ECLI:NL:RBROT:2025:1477

Rechtbank Rotterdam

Datum uitspraak
10 februari 2025
Publicatiedatum
5 februari 2025
Zaaknummer
ROT 22/6186
Instantie
Rechtbank Rotterdam
Type
Uitspraak
Procedures
  • Eerste aanleg - enkelvoudig
Vindplaatsen
  • Rechtspraak.nl
AI samenvatting door LexboostAutomatisch gegenereerd

Beoordeling van de niet-ontvankelijkheid van bezwaar tegen publicatie voornemen opstalrecht door gemeente Papendrecht

In deze uitspraak van de Rechtbank Rotterdam op 10 februari 2025, wordt het beroep van eiser tegen een voornemen tot vestiging van een opstalrecht beoordeeld.

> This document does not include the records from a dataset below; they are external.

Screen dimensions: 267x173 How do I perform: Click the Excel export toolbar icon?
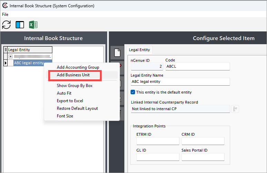[33, 25]
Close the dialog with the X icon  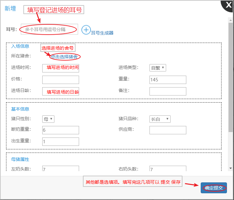click(228, 5)
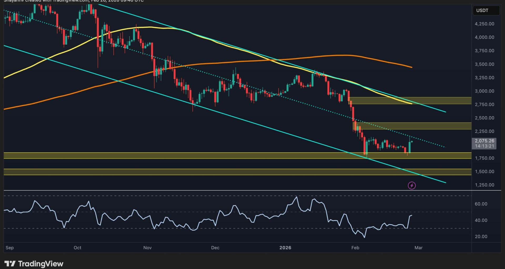Click the 14:13:21 candle countdown timer
The image size is (505, 269).
[484, 146]
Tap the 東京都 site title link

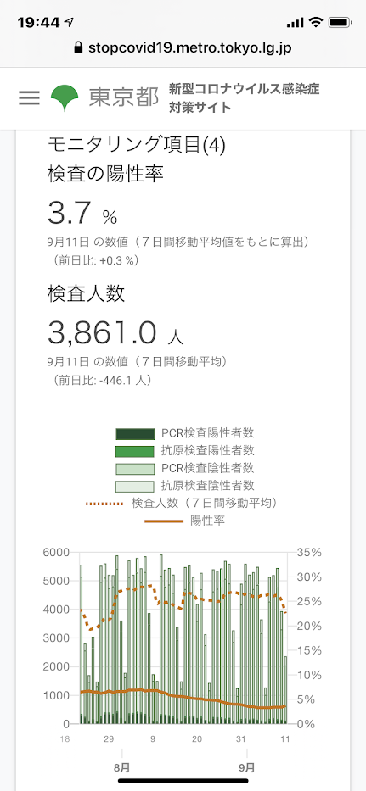pyautogui.click(x=124, y=97)
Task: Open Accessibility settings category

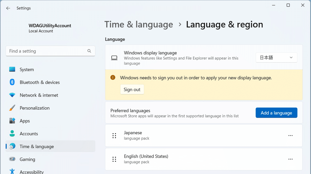Action: coord(32,171)
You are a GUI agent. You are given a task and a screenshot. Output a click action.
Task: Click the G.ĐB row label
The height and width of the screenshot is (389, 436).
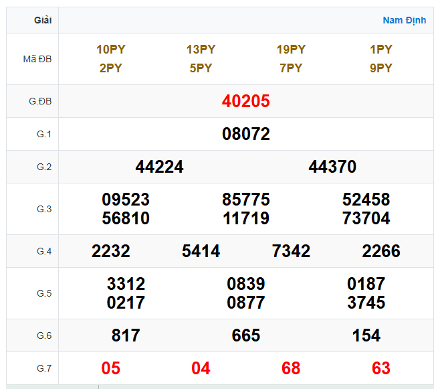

Eiser, woonachtig in Papendrecht, had bezwaar gemaakt tegen de publicatie van dit voornemen in het Gemeenteblad op 28 september 2022. Het college van burgemeester en wethouders van Papendrecht verklaarde het bezwaar van eiser niet-ontvankelijk, omdat de publicatie geen besluit in de zin van de Algemene wet bestuursrecht (Awb) zou zijn. Eiser stelde dat hij niet de kans had gekregen om deel te nemen aan de procedure rondom de gronduitgifte, aangezien het perceel grenst aan zijn eigendom en hij interesse had in het perceel voor zijn siertuin. Eiser betoogde verder dat de publicatie gelijkgesteld moest worden met een besluit op basis van artikel 8:2, tweede lid, onder b van de Awb.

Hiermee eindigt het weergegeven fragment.